Another interesting feature of Danas is its interaction with the Central Mountain Range (CMR) of Taiwan. When Danas was approaching central Taiwan from the west, a separate cyclone appeared over the central part of Taiwan to the east of the CMR, and then it moved along the CMR to the northeastern part of Taiwan before dissipation. The whole process showed up clearly in the weather radar mosaic of Taiwan. To the knowledge of the authors, this paper is the first to document such an occurrence of a separate cyclone in detail and to discuss the feasibility of simulating such a feature from NWP models. The capturing of this separate cyclone from meteorological satellite-based winds is also discussed.

2. Life of Severe Typhoon Danas

Figure 1 shows the provisional track of Severe Typhoon Danas. It formed over the northeastern part of the South China Sea on 4 July 2025. Drifting northwestwards slowly, Danas intensified into a tropical storm on that day. It made its first turn on 5 July 2025, moving northeastwards slowly across the northeastern part of the South China Sea. Danas started to pick up speed the next day and intensified into a Severe Typhoon just before making landfall over the western coast of Taiwan on the night of 6 July, reaching its peak intensity with an estimated maximum sustained wind of 85 knots (43.5 m/s) near the centre. Danas weakened when it moved across Taiwan. It entered the East China Sea and continued to move northeastwards during the day on 7 July 2025. Danas made its second sharp turn over the East China Sea on 8 July 2025, moving southwestwards towards Zhejiang, China. It made landfall again over Wenzhou, Zhejiang, on that night and continued to move inland via a southwesterly track.

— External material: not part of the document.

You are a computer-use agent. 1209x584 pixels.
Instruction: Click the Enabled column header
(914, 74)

Danas finally degenerated into an area of low pressure over Fujian, China, on the night of 9 July 2025. The remnant of Danas continued to track southwestwards over inland Guangdong on 10–11 July 2025.

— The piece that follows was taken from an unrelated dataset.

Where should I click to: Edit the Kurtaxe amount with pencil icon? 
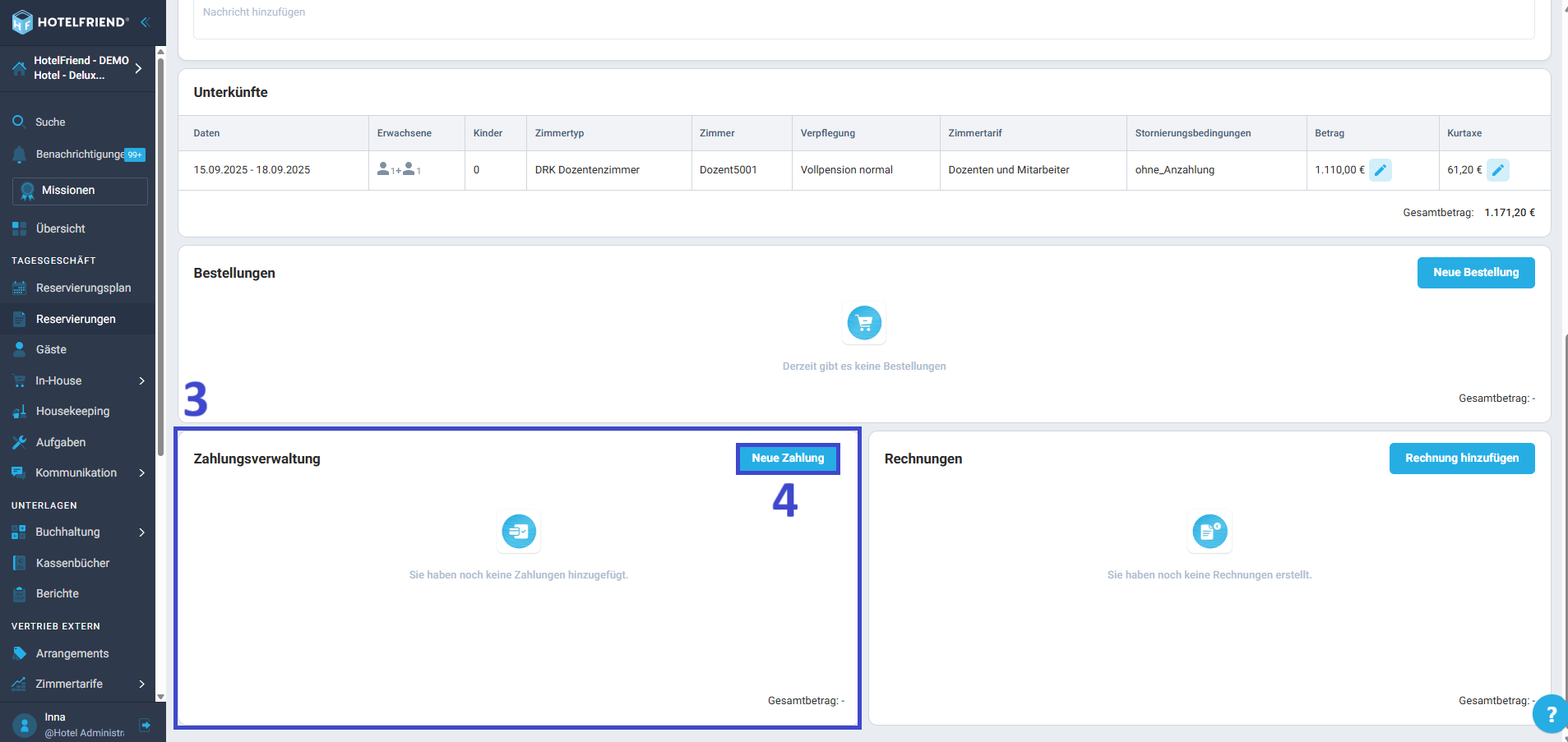[x=1497, y=170]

3. Past “Similar” TC Tracks for Comparison

Based on the historical best track database of the Hong Kong Observatory for TCs over the western North Pacific and the South China Sea since 1961, it is very rare for TCs to make a ≤90-degree angle change in their track over the northeastern part of the South China Sea or for TCs to make landfall over the central part of Taiwan from the west. There are no records of TCs having both features since 1961.

Figure 2a shows the TCs making a right-angle change in their tracks in the region. There are only five such past TCs. Among them, TC Amy in 1977 was already considered to be rather close to the existing track of Danas, but it did not make a sharp-angle turn again over the East China Sea to make landfall over the eastern part of China.

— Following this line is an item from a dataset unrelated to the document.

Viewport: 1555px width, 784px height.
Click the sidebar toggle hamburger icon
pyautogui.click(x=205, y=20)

Figure 2b shows the TCs making landfall over central Taiwan from the west. There are only four such past TCs, and their landfall locations are quite similar to that of Danas, though not exactly over Jiayi, Taiwan.

If we look back at TC tracks before 1961 [10], it is shown that there appears to be one case that has a track quite similar to Severe Typhoon Danas in July 1920, as shown in Figure 2c. The track shows a “Z” pattern, making sharp turns twice near Taiwan, and eventually makes landfall over the eastern coast of China. However, for this cyclone, there was no landfall over Taiwan. The limited availability of surface observations, combined with the non-existence of meteorological satellite observations, casts uncertainty on the accuracy of this TC track.

4. Observational Aspect

With the availability of more surface and upper-air data over the northern part of the South China Sea and southern China, there are many interesting observations about the structure and the maximum intensity of Severe Typhoon Danas, including dropsonde and aircraft probe data, surface wind and pressure observations, vertical wind profile analysis, and radar observation. A number of noteworthy observations are selected and presented here.

4.1. Dropsonde and Aircraft Probe Data

Aircraft reconnaissance observations of Danas (and as a tropical depression beforehand) had been conducted by the Hong Kong Observatory (HKO) in collaboration with the Government Flying Service at around 03 to 05 UTC on both 4 and 5 July 2025. More background on the tropical cyclone reconnaissance flights over the South China Sea can be found in [11]. The near-surface observations from the available dropsondes are shown in the upper and middle panels of Figure 3. On 4 July 2025, Danas was still a relatively weak system and near-surface wind from a dropsonde at that time indicated that there was around 25 knots (12.7 m/s) northeasterly wind at its periphery, supporting the notion that it was a tropical depression by then. The following day, the available dropsonde observations confirmed the strong wind radius of Danas by providing near-surface wind measurements of 25 to 30 knots (12.7 to 15.2 m/s).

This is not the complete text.